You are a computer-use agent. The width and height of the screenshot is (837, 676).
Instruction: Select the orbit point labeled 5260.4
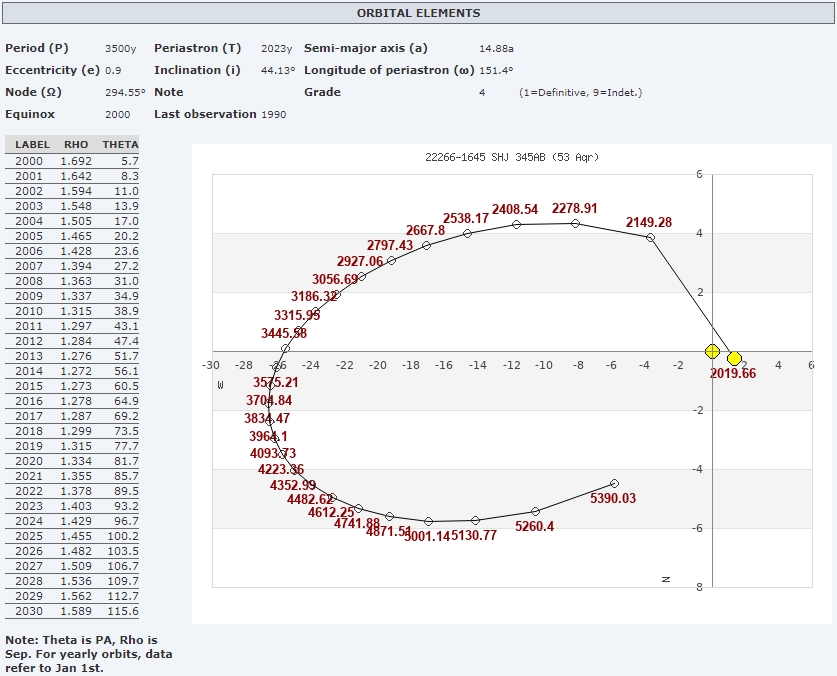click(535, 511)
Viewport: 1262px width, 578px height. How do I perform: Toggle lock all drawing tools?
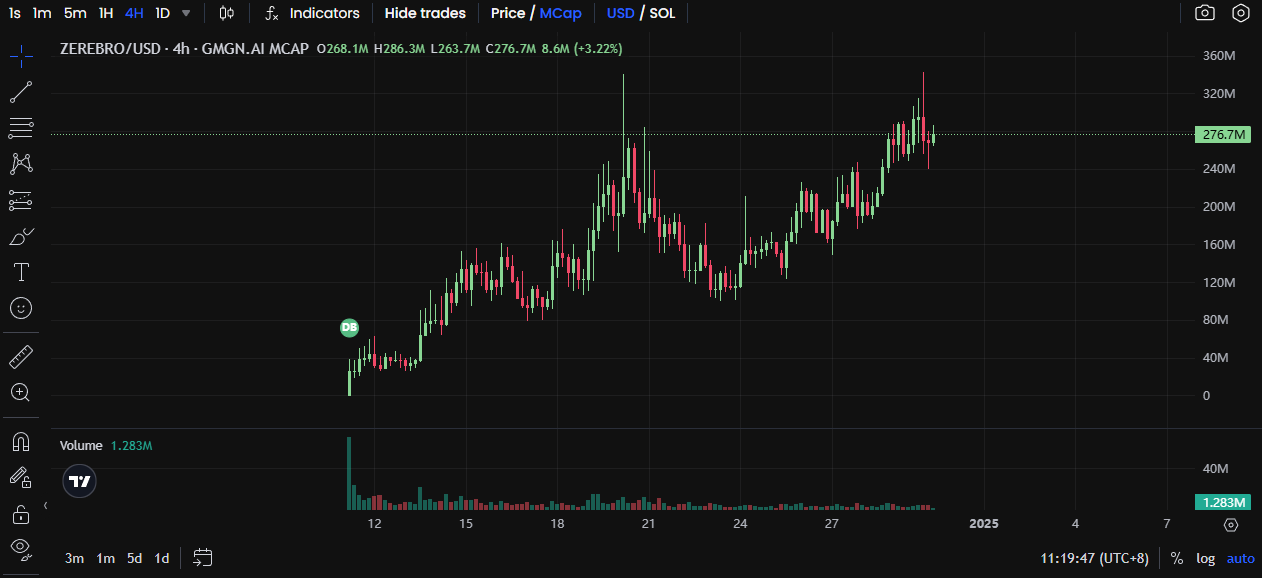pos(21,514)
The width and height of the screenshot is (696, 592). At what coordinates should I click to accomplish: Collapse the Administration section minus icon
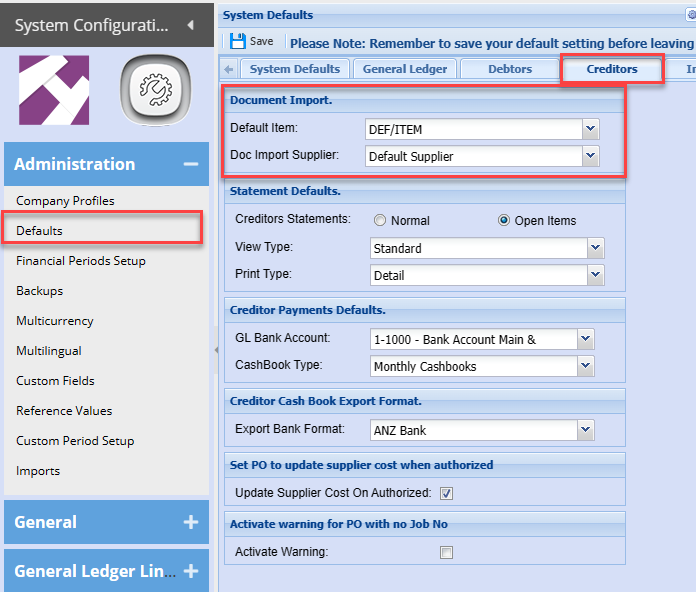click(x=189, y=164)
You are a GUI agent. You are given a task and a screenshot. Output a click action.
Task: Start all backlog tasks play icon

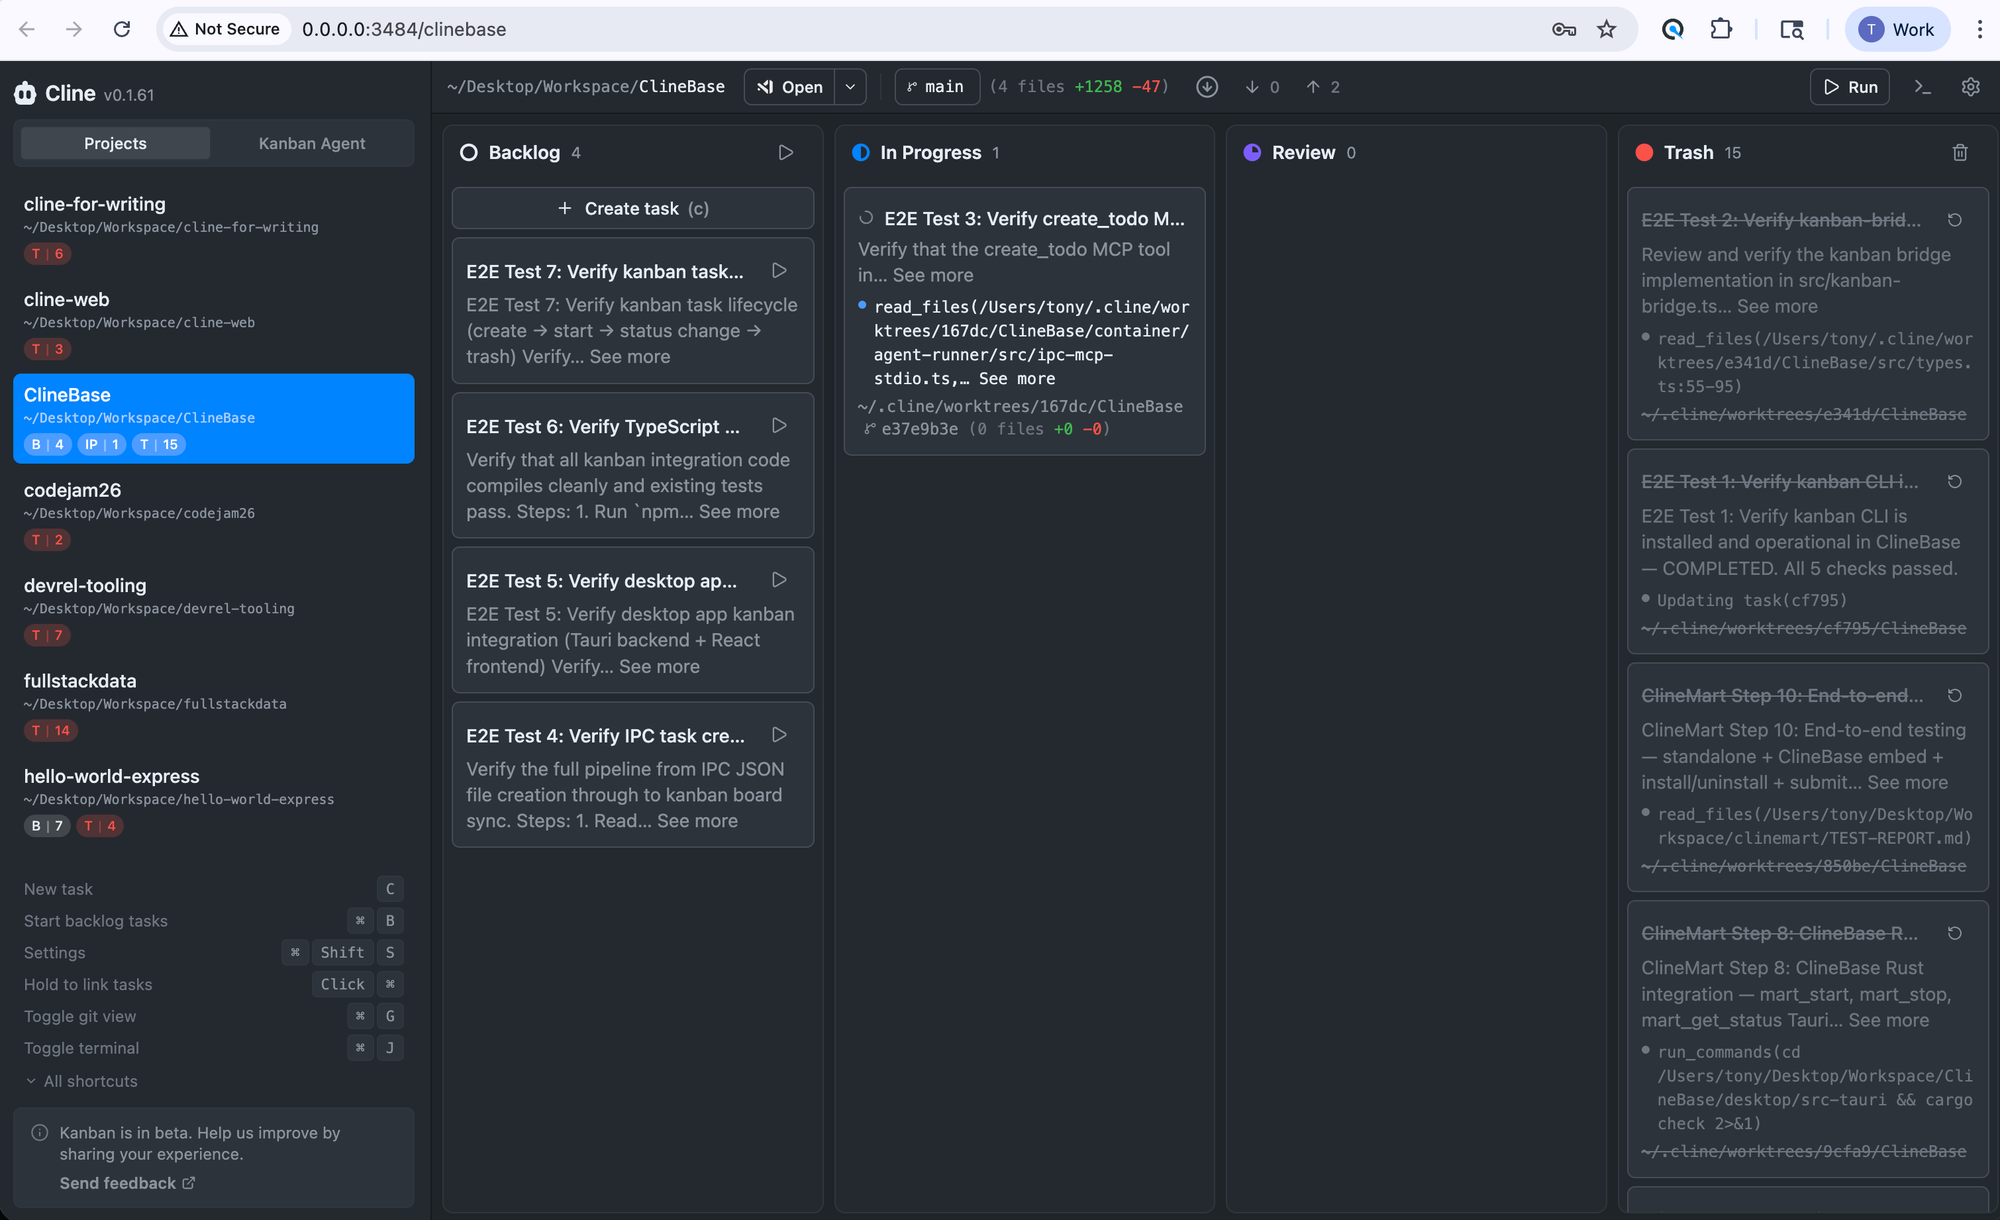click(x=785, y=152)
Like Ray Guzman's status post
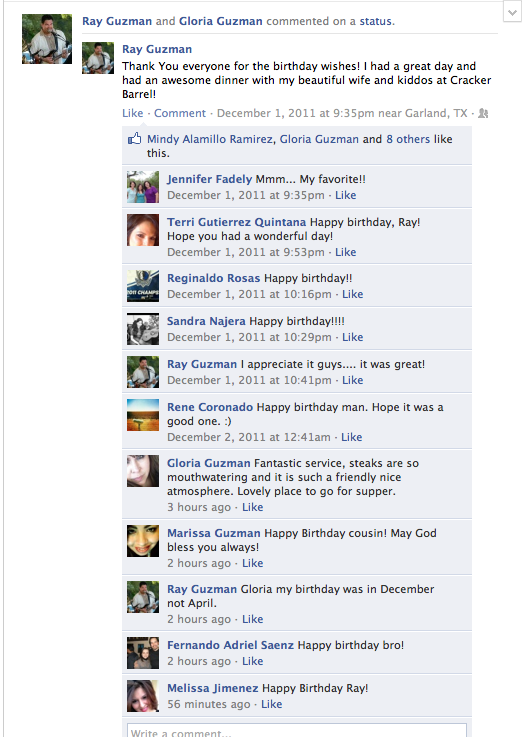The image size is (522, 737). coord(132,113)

= WHAT THE TASK REQUIRES =
Pull out each line in the rows above that contains the word "screenshot".

= TASK OUTPUT =
You are a computer-use agent. The width and height of the screenshot is (837, 676).
The width and height of the screenshot is (696, 592). At what coordinates should I click to accomplish: Collapse the Administration section minus icon
You are a GUI agent. You are given a task and a screenshot. Output a click action.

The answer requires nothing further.